What?? Why?! I don’t understand anything. I left the project at the end of the day with a feeling that not much was working as intended...

Then, the morning after when I was still in bed, I realized what was probably happening. It was a typical “C mistake”.

Remember my __wrap_puts method above? Take a close look at it again. It takes a parameter and saves the value of this parameter for later use. Then look at my print() method above: it declares a stack variable, builds up the correct string inside this variable, then calls puts()... and then returns.

I've highlighted "stack variable" here, because this is precisely the problem here. Pointers to the stack cannot be saved like this, it's doomed to fail. Unfortunately, the stack will be overwritten between the puts() call and the method which checks the captured_output content.

The solution

extern "C" void __wrap_puts(const char* s)
{
    if (puts_mocked) {
        // Note: calling this multiple times will both leak memory and overwrite the captured
        // output from previous calls. Don't use this in the real world without adding suitable
        // free() calls.
        captured_output = strdup(s); // <-- calling strdup(s) here is the fix
    }
    else {
        __real_puts(s);
    }
}

By duplicating the string, which can be either located on the stack or on the heap, we are safe, and the assertion will now fail as expected instead:

/home/per/git/perlang/src/stdlib/cmake-build-debug/cctest print
/home/per/git/perlang/src/stdlib/test/print.cc:27:
 CHECK_EQ("123.45", captured_output) failed
#  Expected: 123.45
#  Found:    12345
Signal: SIGABRT (Aborted)

(The reason it fails is because the implementation is not yet complete; it doesn't add the decimal point at the right place. This is fine and a perfectly "normal" software bug. Figuring out why a garbage value was being printed is a much more "annoying" kind of bug to me.)

Conclusion

"C makes it easy to shoot yourself in the foot; C++ makes it harder, but when you do it blows your whole leg off" Bjarne Stroustrup

With great power comes great responsibility.
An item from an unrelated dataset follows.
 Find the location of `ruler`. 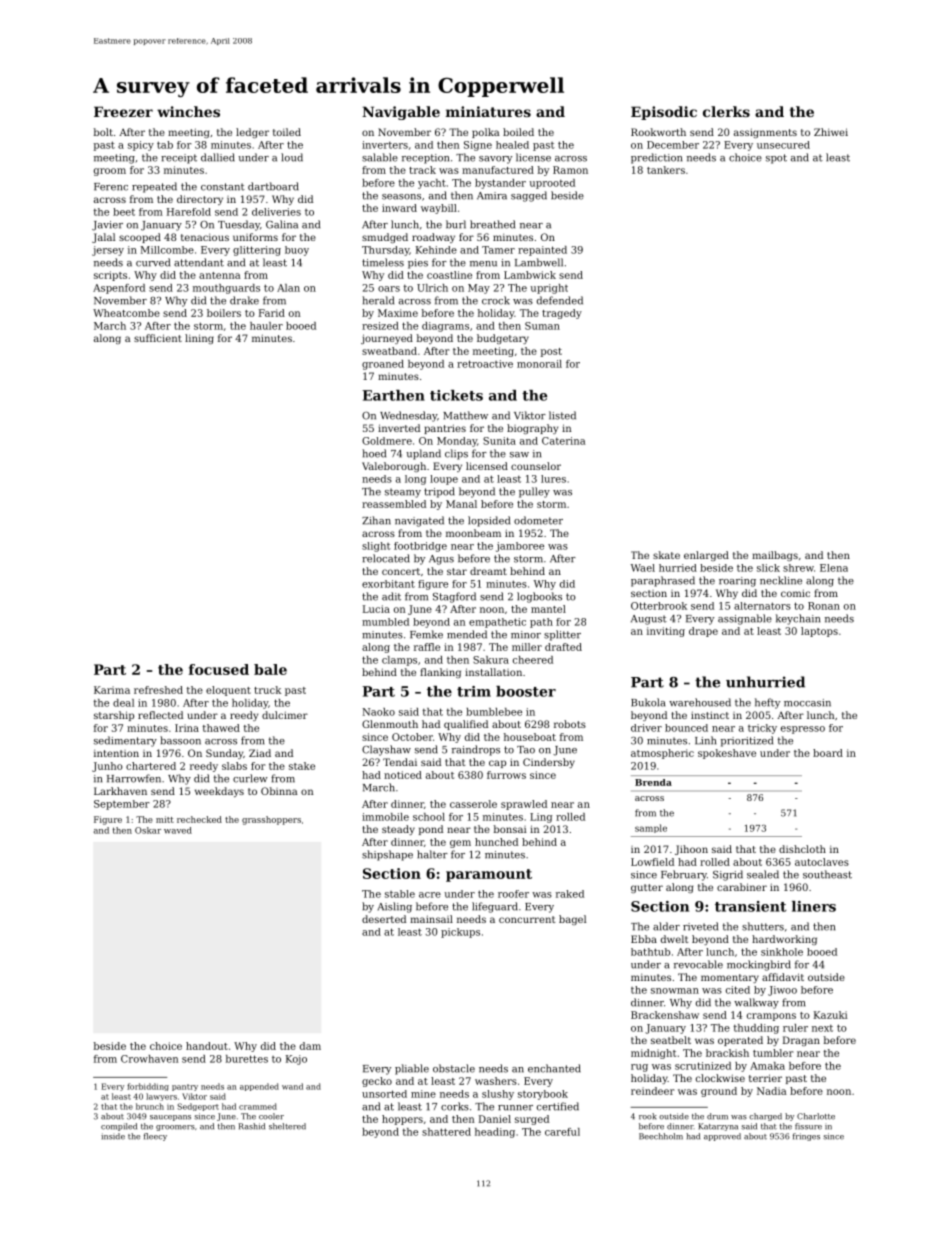

ruler is located at coordinates (795, 1028).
The fact that you can easily allocate objects on the stack is actually a really nice and useful thing, and one of the things that has historically given (and perhaps still gives) C and C++ an advantage for writing performance-critical code. To be able to completely eliminate memory allocation and deallocation for short-lived objects is simply very nice. But: like many other advanced features in C (like pointer arithmetics...), it comes at a price. And the real nasty part is that there are very few "safety belts" in C. So arguably, the greatest strengths of the C language are also its greatest weaknesses.

The careful reader might be wanting to point out that my example code above is technically not C but C++ - I know. Traditional pointers (e.g. const char *) are much more "C-style" than "C++-style" though. In C++, references are typically favoured over plain-old pointers.